--- Text zum Lesen ---
------------------------------

Mit seinem zweiten großen Vorhaben, Stichwort bestes Land der Welt, sieht es gerade etwas schwieriger aus. Das Königreich gehört mit fast 46.000 positiv auf das Coronavirus getesteten Toten zu den am schwersten von der Pandemie betroffenen Staaten der Welt. Die gebeutelte Wirtschaft kommt nur schleppend aus dem Lockdown. Beobachter machen für die traurige Zwischenbilanz Johnson mitverantwortlich, der zu Beginn der Krise noch demonstrativ in Krankenhäusern Hände schüttelte, verwirrende Botschaften aussendete und mit dem Lockdown nach Wissenschaftsmeinung zu lange zögerte.

------------------------------

--- Gezeigte Einträge ---
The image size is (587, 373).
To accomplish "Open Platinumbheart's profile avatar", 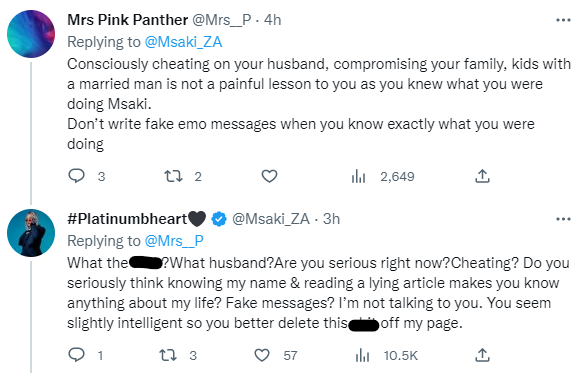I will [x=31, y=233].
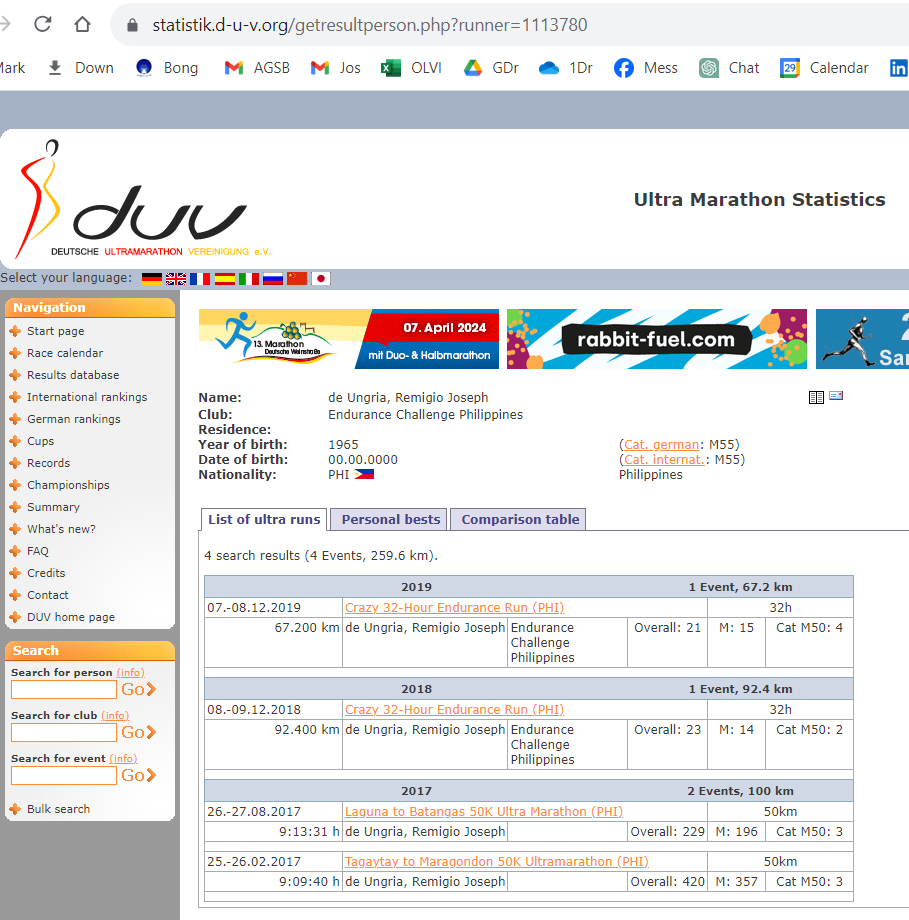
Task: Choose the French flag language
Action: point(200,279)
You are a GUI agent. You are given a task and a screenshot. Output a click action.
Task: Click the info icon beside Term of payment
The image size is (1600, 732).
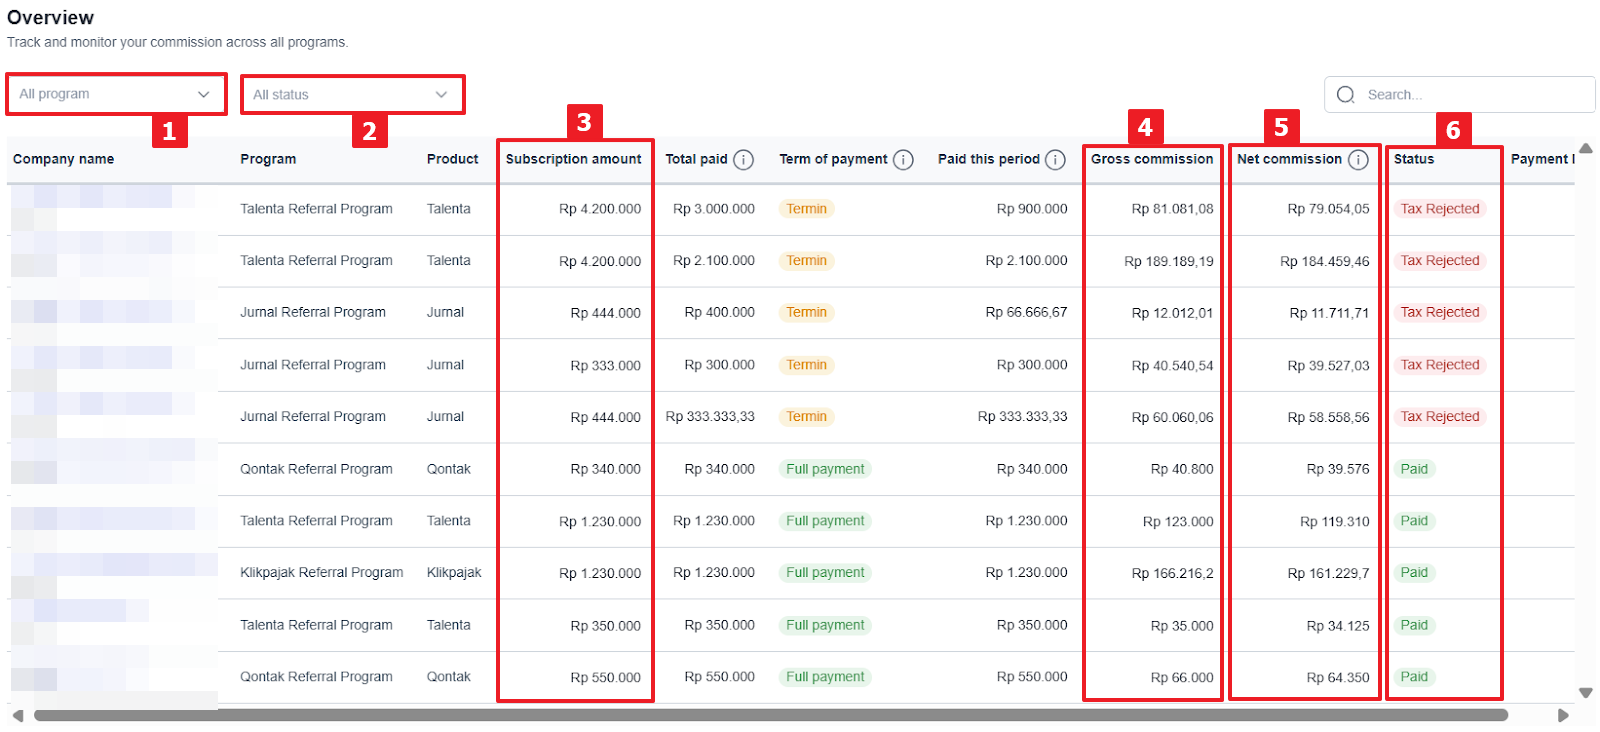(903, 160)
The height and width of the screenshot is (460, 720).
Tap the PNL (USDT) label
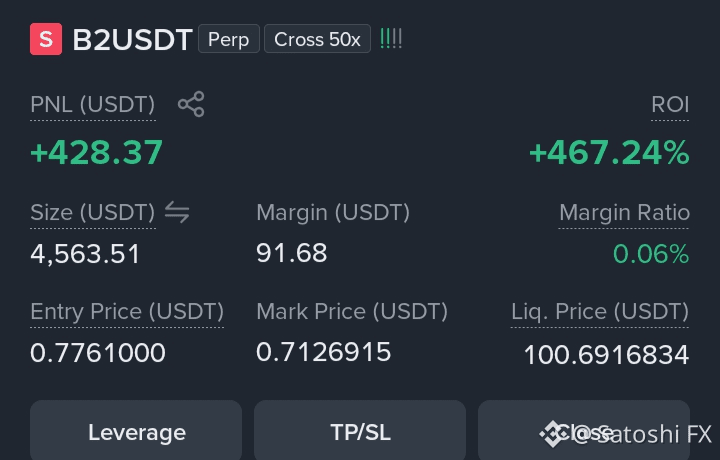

------------------------------

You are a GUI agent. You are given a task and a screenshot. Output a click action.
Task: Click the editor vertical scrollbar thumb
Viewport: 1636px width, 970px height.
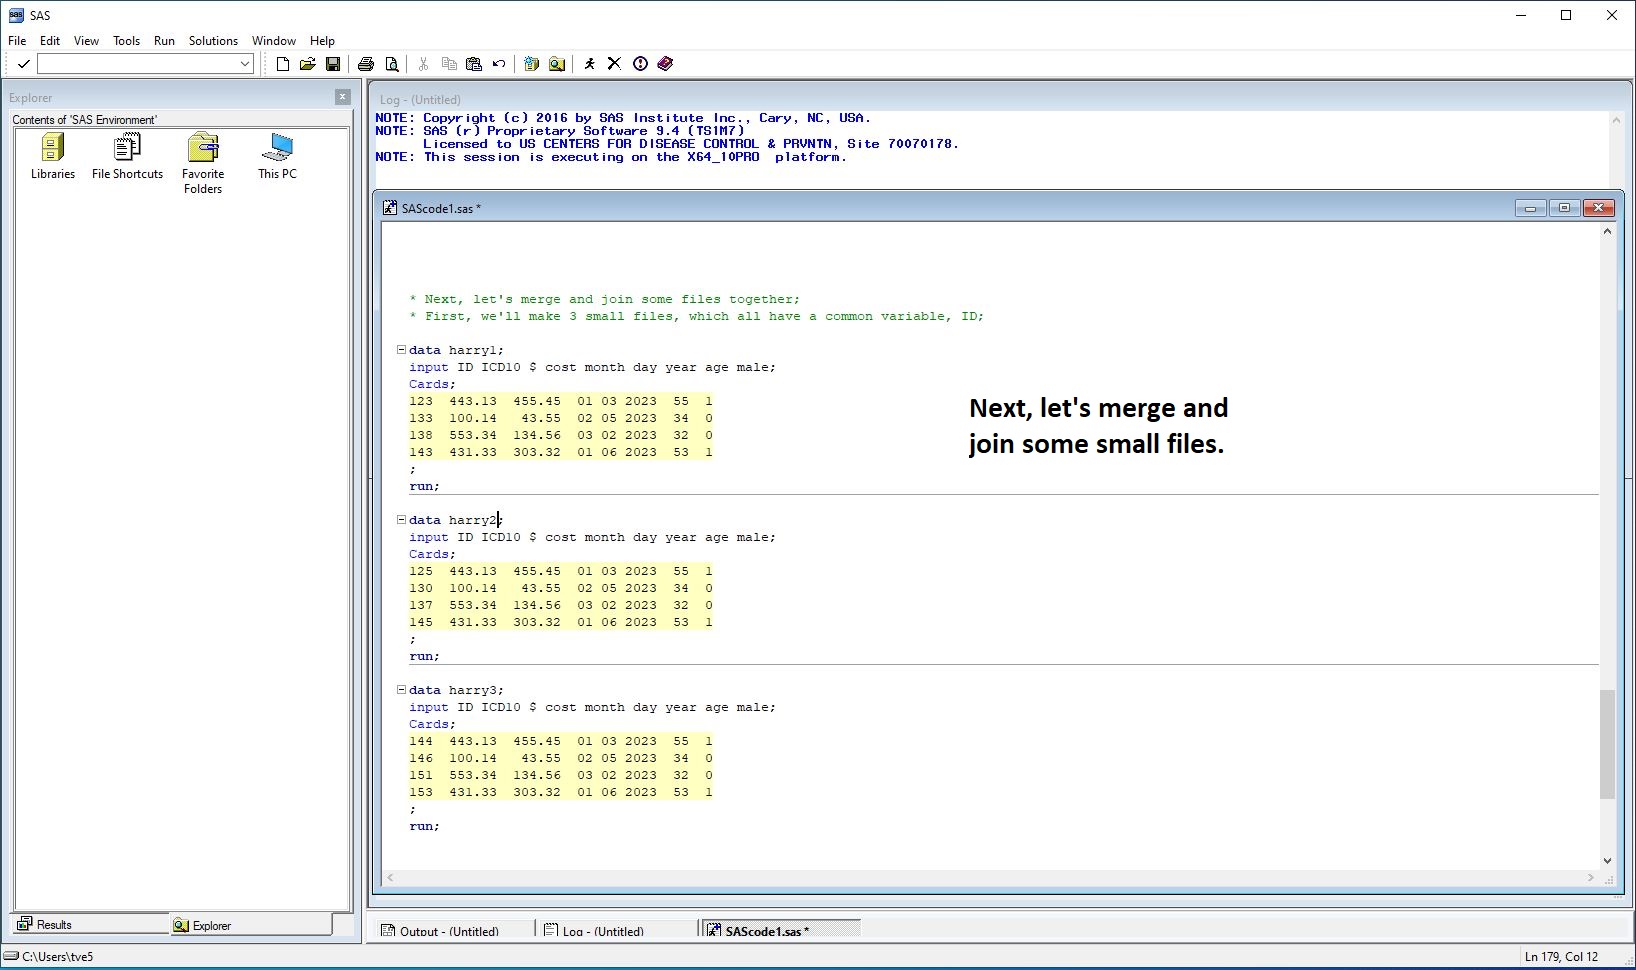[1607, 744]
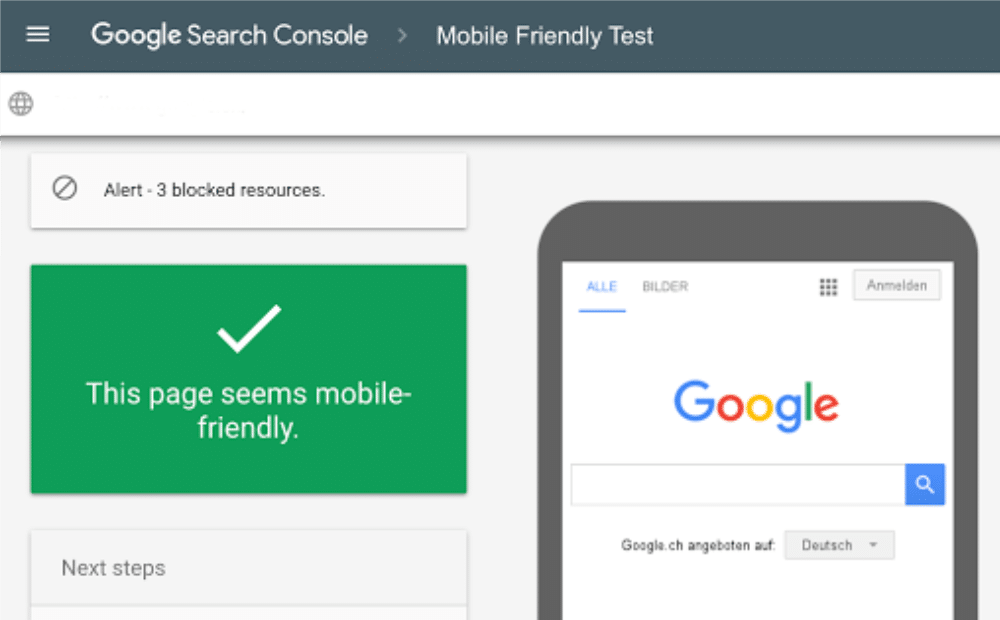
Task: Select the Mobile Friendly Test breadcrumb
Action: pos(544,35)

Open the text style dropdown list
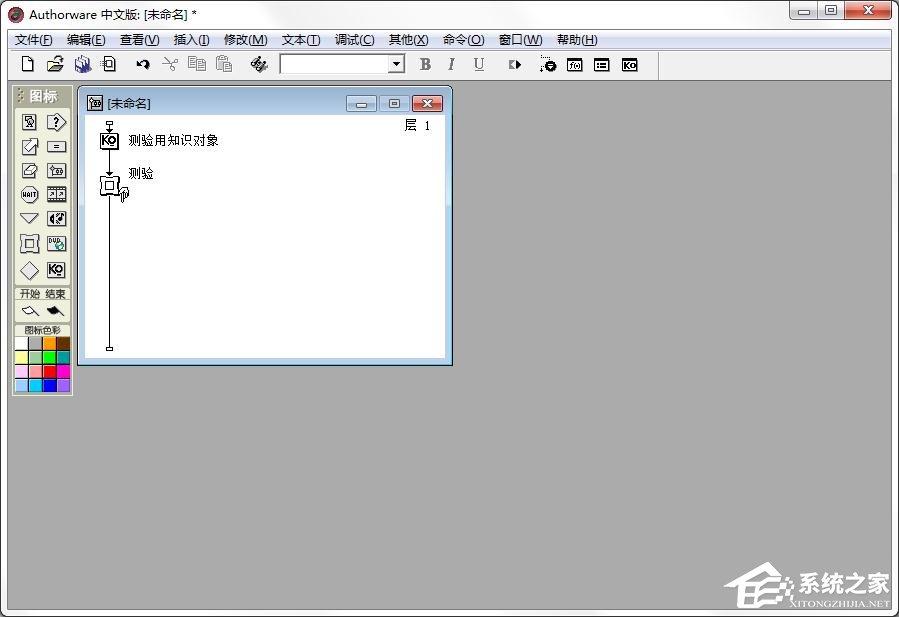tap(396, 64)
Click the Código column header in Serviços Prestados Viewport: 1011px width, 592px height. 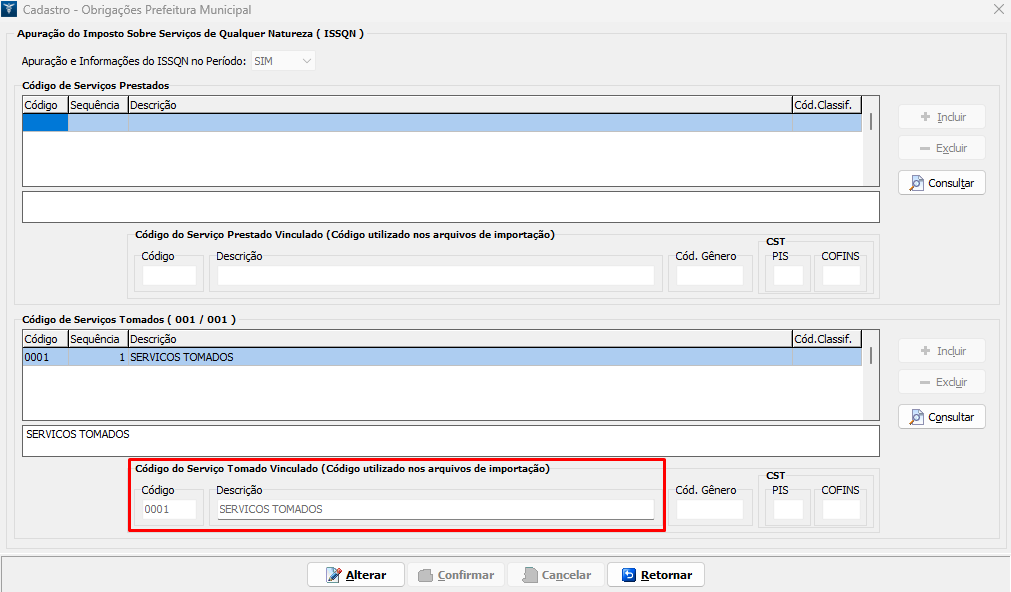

------------------------------

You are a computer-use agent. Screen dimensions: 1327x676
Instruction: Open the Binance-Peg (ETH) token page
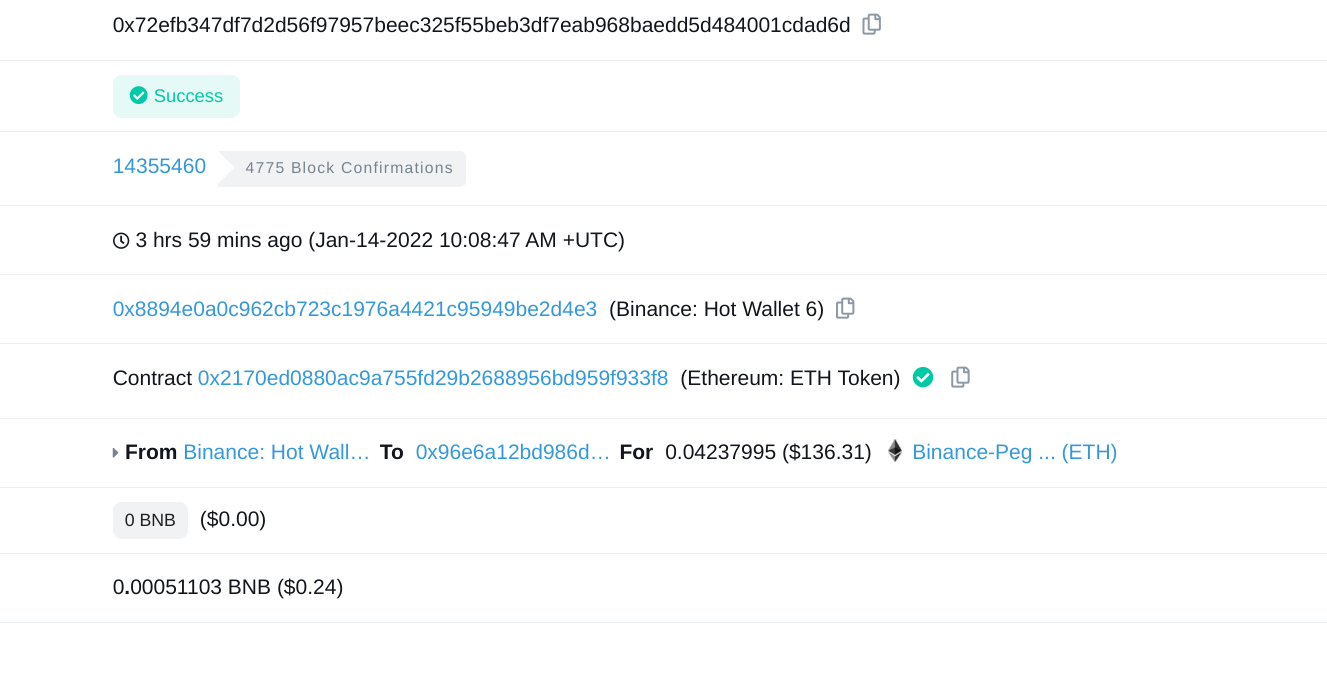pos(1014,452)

------------------------------

--- Aufgabe 1 ---
Zähl alle Dinge auf, die Johnson laut dem Text zum Lesen zu Beginn der Krise getan hat.
--- Aufgabe 2 ---
Schreib aus dem Text zum Lesen alles von „Mit seinem zweiten“ bis hinunter zu „zu lange zögerte.“ Wort für Wort ab.

--- Deine Lösung 1 ---
- Er schüttelte demonstrativ in Krankenhäusern Hände.
- Er sendete verwirrende Botschaften aus.
- Er zögerte nach Wissenschaftsmeinung mit dem Lockdown zu lange.

--- Deine Lösung 2 ---
Mit seinem zweiten großen Vorhaben, Stichwort bestes Land der Welt, sieht es gerade etwas schwieriger aus. Das Königreich gehört mit fast 46.000 positiv auf das Coronavirus getesteten Toten zu den am schwersten von der Pandemie betroffenen Staaten der Welt. Die gebeutelte Wirtschaft kommt nur schleppend aus dem Lockdown. Beobachter machen für die traurige Zwischenbilanz Johnson mitverantwortlich, der zu Beginn der Krise noch demonstrativ in Krankenhäusern Hände schüttelte, verwirrende Botschaften aussendete und mit dem Lockdown nach Wissenschaftsmeinung zu lange zögerte.